I am/am not my E-Life
Recently, I have come under a lot of fire for things that have been posted here and on other social media outlets that I am apart of. I’ve also realized that what I’ve produced electronically is a metaphor for what I may feel about a current situation. Now why would I do such a thing? Why would I say something here instead of just saying it to that person’s face? It’s simple. It’s because I know that they would read it. Most of the time when I blog, or tweet, or update my facebook status, it’s uniquely directed toward one person. It might be a girl I”m dating, or a girl I like, or the guy who stepped on my shoe on the train. So Sean, why don’t you stop acting like a bitch and say it to their face? Maybe this is just for me, but you have to take a step out of the situation to get your thoughts together. Maybe when you think of telling that person how you feel, you become so blinded with it, your thoughts don’t come out clear. I like to see my words. I’m used to it. I’m part of a different generation.
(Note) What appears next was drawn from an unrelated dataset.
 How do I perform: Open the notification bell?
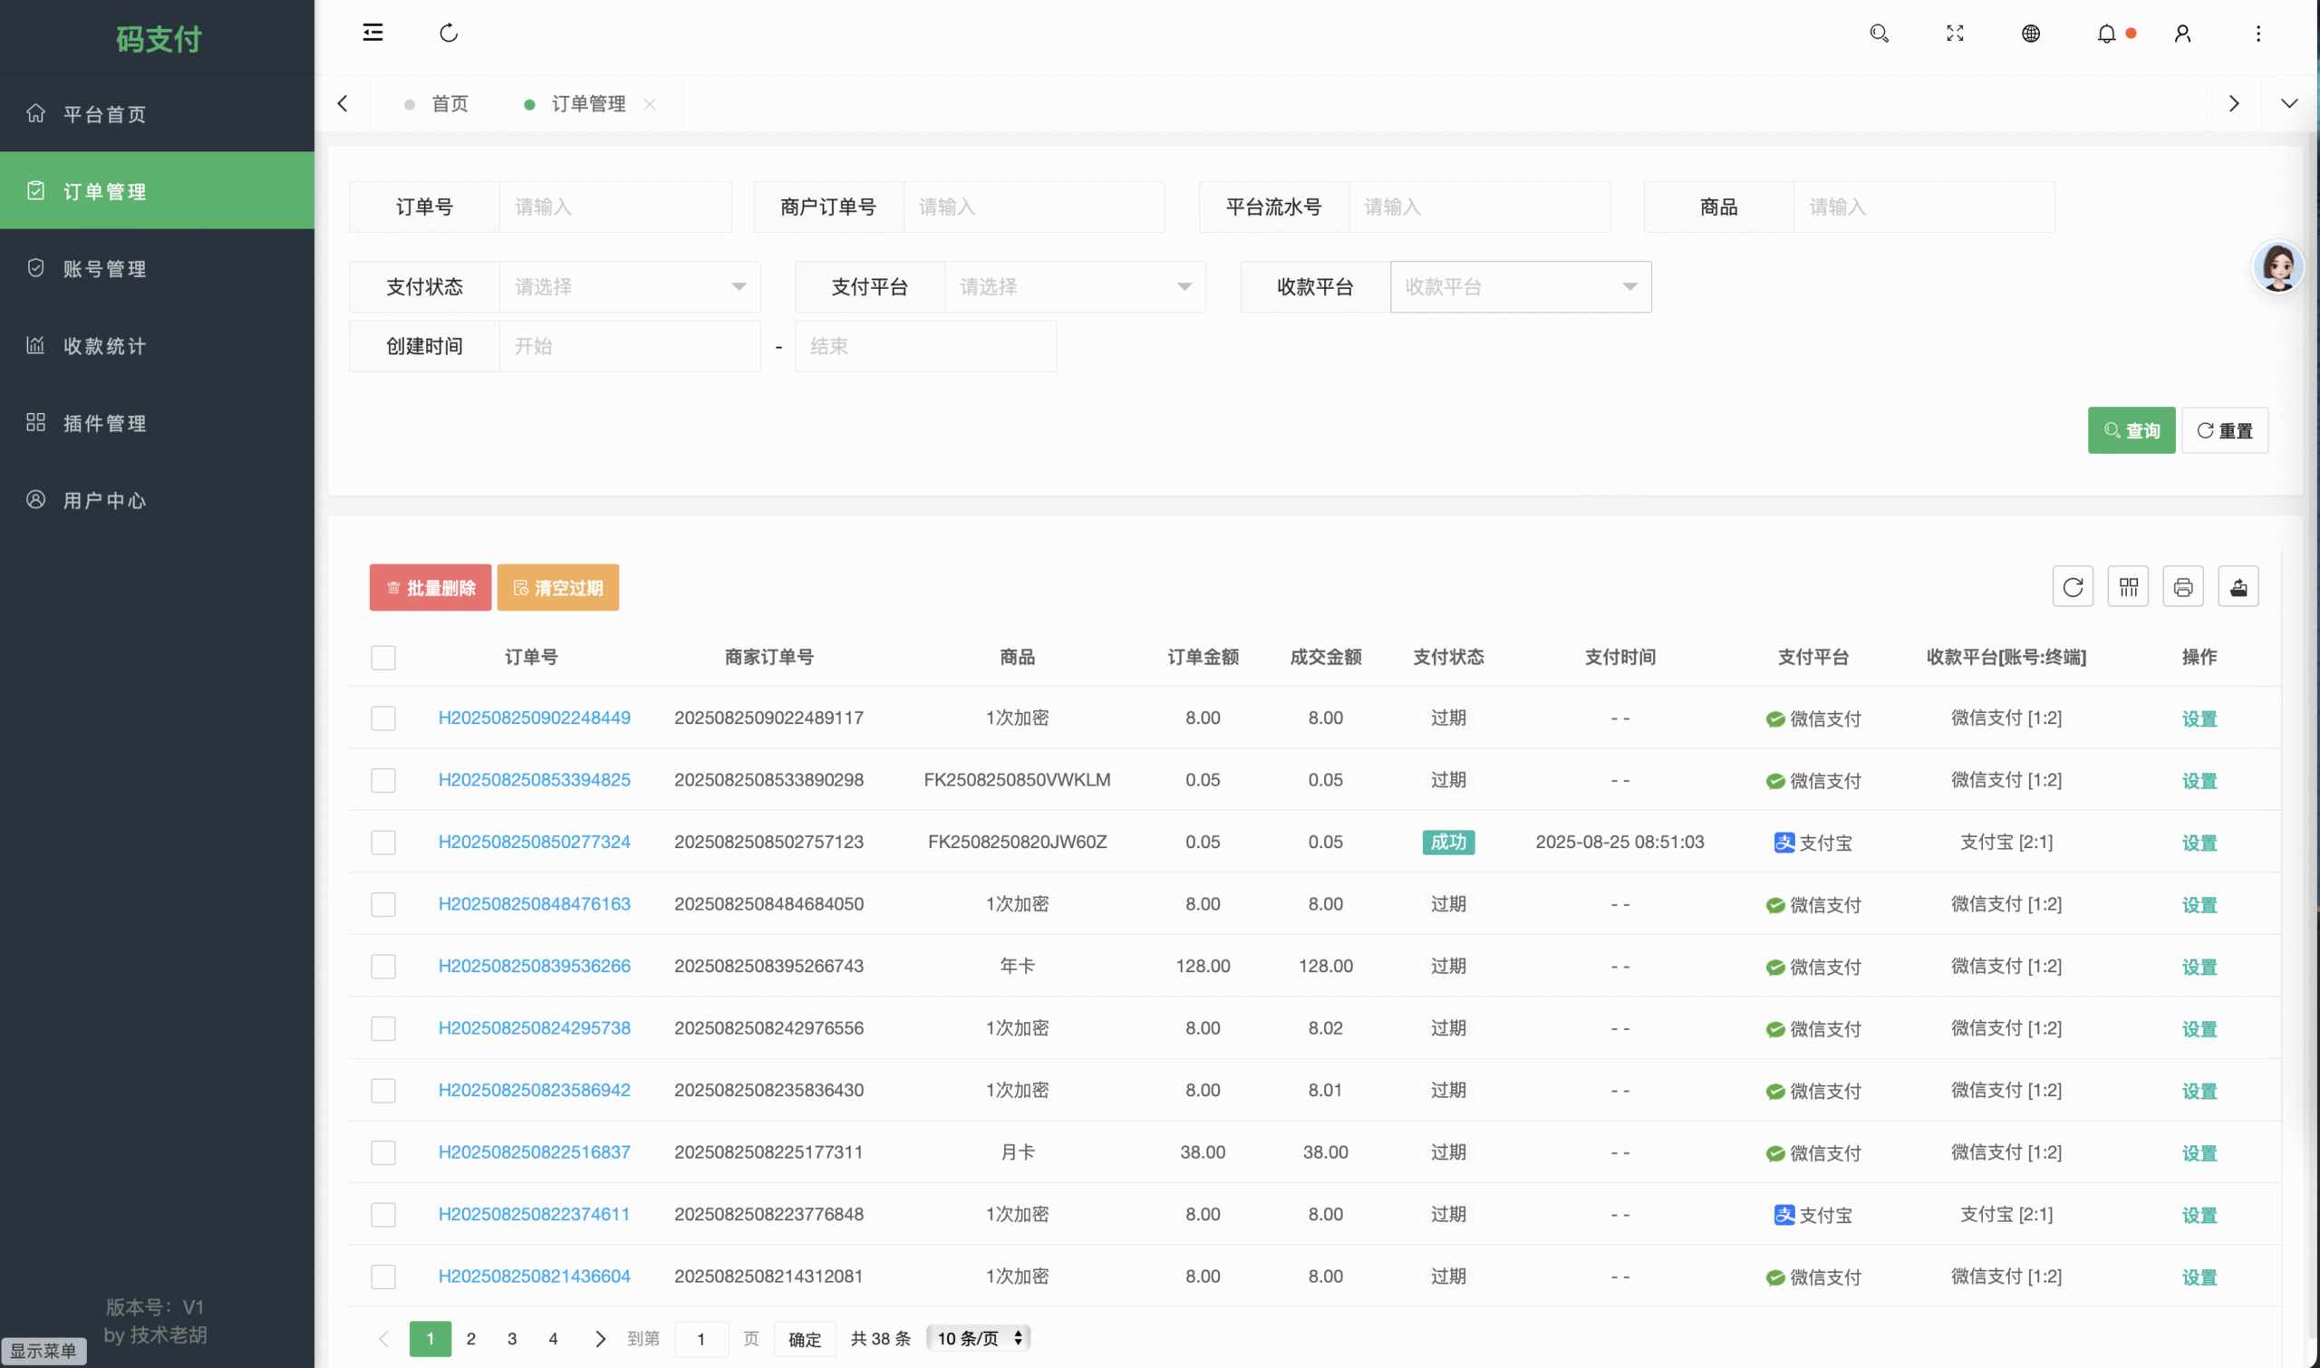click(x=2106, y=33)
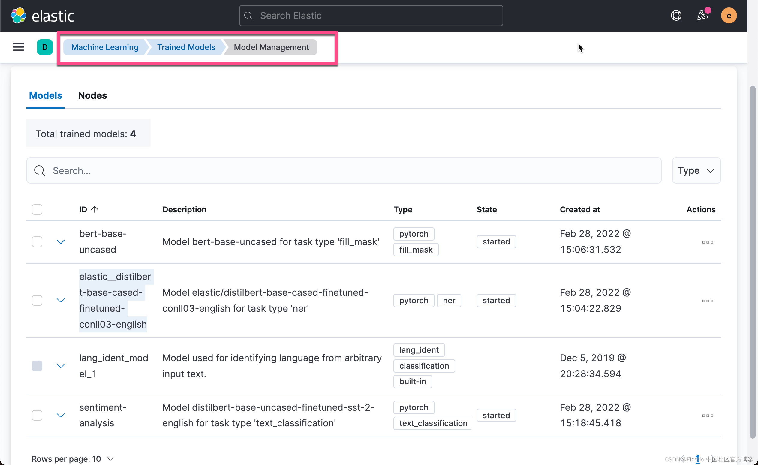Screen dimensions: 758x465
Task: Select the bert-base-uncased row checkbox
Action: 37,242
Now some people may bring up the issue of privacy. I shouldn’t talk about people before I say something to that person first. I say that’s ridiculous. This is how I vent. This is how I get away from the frustration that they brought me. Yes I believe in keeping things sacred, but that was lost when I became upset or whatever other emotion that can come up.. All this is a bigger medium for help. In fact, I make myself more vulnerable by exposing myself this way. I wouldn’t try to intentionally embarrass anybody in this fashion.
With that said, should I be looked at differently or judged from what I’ve done? Yes, and no. Yes because I did it and no matter what my own personal justification was for doing it, people will get mad for not keeping matters in house. No because a lot of people who read this don’t know me personally. No because if you know me, you know I would never intentionally try to hurt someone. Like any human, I react off emotion, and this is an outlet.
U really need to grow all the way the fuck up. like you are a walking contradictory. what the hell is wrong with your premature thought processes? Ladies beware of little boys posing as men. Pussy.
I cannot stress the PUSSY part enough…
I find your post interesting, way off base, but interesting. You really need to look deep in yourself and do some soul searching. your words seems to be, lacking meaning. metaphor? u really need to learn how to deal with your emotions in a productive way before u can truly capture the essence of writing in metaphor.
At least you’re not an anonymous punk. The funny thing is…clearly you get hits!
I find it highly ironic that someone who leaves a comment without posting their real name is here telling someone to grow up. And if they know you well enough that they can make the claim to call you a “walking contradictory” (although i think they meant contradiction), why not just “grow up” and claim your comment with the name the writer knows you by. oh, and if they don’t know you, why are they here being negative? (i’m sure i just opened myself up for some of the “grown up” backlash, but oh well.)
once again, i give you props on your blog. it takes a lot to express yourself in such a public way, opening yourself up to scrutiny, unwarranted or not. you’ve grown a lot and i’m glad your showing that through this blog. =)
Thanks Shakeela and Kat. To shellyanne, writing is just a hobby of mine. Plus I think that the blog right here allows me to capture emotions in a productive way. The writing in metaphors part is strictly for people that know about the situation and can understand it. Everyone who reads my post won’t be able to grasp the meaning behind it but I make it general enough just to make a point.